Comme l’explique Lien Thijs, Head of General Legal Affairs d’ING Belgique, le nouveau Code des Sociétés et des Associations (CSA),en vigueur depuis le 1er mai, réforme assez fondamentalement le droit des sociétés.
« La volonté du législateur était à la fois de simplifier et de tout rassembler dans une seule loi. Le CSA intègre ainsi les sociétés, les ASBL et les fondations. Il supprime le concept de ‘société publique’, réduit le régime applicable aux sociétés cotées et diminue le nombre de formes juridiques possibles, en mettant fin à certaines structures comme la société momentanée ou la société agricole. Et il réduit aussi le nombre de sanctions pénales. Mais il ne les supprime pas toutes, contrairement à ce qui a pu être dit dans la presse. »

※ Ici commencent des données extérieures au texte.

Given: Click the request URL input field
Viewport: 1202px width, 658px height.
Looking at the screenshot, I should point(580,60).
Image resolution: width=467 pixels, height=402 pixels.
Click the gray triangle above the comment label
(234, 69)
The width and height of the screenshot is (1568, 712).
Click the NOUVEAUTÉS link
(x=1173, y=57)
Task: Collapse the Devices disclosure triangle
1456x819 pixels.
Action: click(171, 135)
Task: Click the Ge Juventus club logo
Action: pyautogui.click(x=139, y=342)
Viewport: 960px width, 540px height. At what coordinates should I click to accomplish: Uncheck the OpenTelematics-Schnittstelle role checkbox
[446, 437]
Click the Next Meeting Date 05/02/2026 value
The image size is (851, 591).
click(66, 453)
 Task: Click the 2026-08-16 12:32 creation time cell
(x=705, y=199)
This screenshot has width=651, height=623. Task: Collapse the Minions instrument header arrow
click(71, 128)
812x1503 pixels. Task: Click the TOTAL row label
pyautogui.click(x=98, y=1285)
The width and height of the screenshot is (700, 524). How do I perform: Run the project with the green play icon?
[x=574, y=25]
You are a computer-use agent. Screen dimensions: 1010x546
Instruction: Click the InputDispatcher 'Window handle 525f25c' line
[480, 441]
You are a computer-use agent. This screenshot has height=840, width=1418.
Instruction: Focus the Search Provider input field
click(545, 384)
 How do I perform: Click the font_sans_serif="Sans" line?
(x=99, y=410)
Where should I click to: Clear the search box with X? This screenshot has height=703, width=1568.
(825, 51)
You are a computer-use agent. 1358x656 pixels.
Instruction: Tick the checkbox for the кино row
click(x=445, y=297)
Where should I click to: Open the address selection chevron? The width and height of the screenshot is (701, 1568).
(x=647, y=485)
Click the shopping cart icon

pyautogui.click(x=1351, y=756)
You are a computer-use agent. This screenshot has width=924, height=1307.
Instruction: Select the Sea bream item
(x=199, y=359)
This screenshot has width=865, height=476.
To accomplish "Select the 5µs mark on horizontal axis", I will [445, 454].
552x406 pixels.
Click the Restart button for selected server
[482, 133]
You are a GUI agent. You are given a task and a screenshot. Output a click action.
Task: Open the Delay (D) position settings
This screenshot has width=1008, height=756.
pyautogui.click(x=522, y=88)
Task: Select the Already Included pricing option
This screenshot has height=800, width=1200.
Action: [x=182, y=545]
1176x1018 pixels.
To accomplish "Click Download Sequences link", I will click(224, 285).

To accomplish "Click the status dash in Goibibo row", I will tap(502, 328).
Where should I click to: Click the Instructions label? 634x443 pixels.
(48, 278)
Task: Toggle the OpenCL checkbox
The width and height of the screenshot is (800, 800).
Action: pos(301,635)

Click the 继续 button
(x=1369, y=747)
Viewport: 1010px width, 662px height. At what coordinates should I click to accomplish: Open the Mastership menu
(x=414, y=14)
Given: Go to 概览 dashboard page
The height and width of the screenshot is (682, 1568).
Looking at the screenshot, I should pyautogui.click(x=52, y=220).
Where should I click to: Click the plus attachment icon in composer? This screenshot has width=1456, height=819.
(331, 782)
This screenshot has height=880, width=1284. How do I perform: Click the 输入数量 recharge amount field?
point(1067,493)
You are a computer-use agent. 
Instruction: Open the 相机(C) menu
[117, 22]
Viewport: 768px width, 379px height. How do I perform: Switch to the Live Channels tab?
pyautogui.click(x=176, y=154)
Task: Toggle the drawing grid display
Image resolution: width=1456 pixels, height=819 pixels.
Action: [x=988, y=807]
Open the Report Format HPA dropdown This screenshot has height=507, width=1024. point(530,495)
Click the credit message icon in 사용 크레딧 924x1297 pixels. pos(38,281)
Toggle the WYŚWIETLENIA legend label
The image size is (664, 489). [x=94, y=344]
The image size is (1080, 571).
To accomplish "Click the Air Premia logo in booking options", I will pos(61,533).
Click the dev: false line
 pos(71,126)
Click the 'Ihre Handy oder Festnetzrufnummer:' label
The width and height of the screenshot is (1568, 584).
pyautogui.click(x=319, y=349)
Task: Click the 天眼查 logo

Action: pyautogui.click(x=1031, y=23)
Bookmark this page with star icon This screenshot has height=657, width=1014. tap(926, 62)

Les trois articles fondateurs du nouveau CSA
Article 1 :1. « Une société est constituée par un acte juridique par lequel une ou plusieurs personnes, dénommées associés, font un apport. Elle a un patrimoine et a pour objet l’exercice d’une ou plusieurs activités déterminées. Un de ses buts est de distribuer ou procurer à ses associés un avantage patrimonial direct ou indirect. »
Nouveauté : sauf quelques exceptions, une société peut être constituée par une seule personne. Chaque société a un patrimoine, un capital n’est plus nécessairement requis.
Article 1:2. « Une association est constituée par une convention entre deux ou plusieurs personnes, dénommées membres. Elle poursuit un but désintéressé dans le cadre de l’exercice d’une ou plusieurs activités déterminées qui constituent son objet. Elle ne peut distribuer ni procurer directement ou indirectement un quelconque avantage patrimonial à ses fondateurs, ses membres, ses administrateurs ni à toute autre personne sauf dans le but désintéressé déterminé par les statuts. Toute opération violant cette interdiction est nulle. »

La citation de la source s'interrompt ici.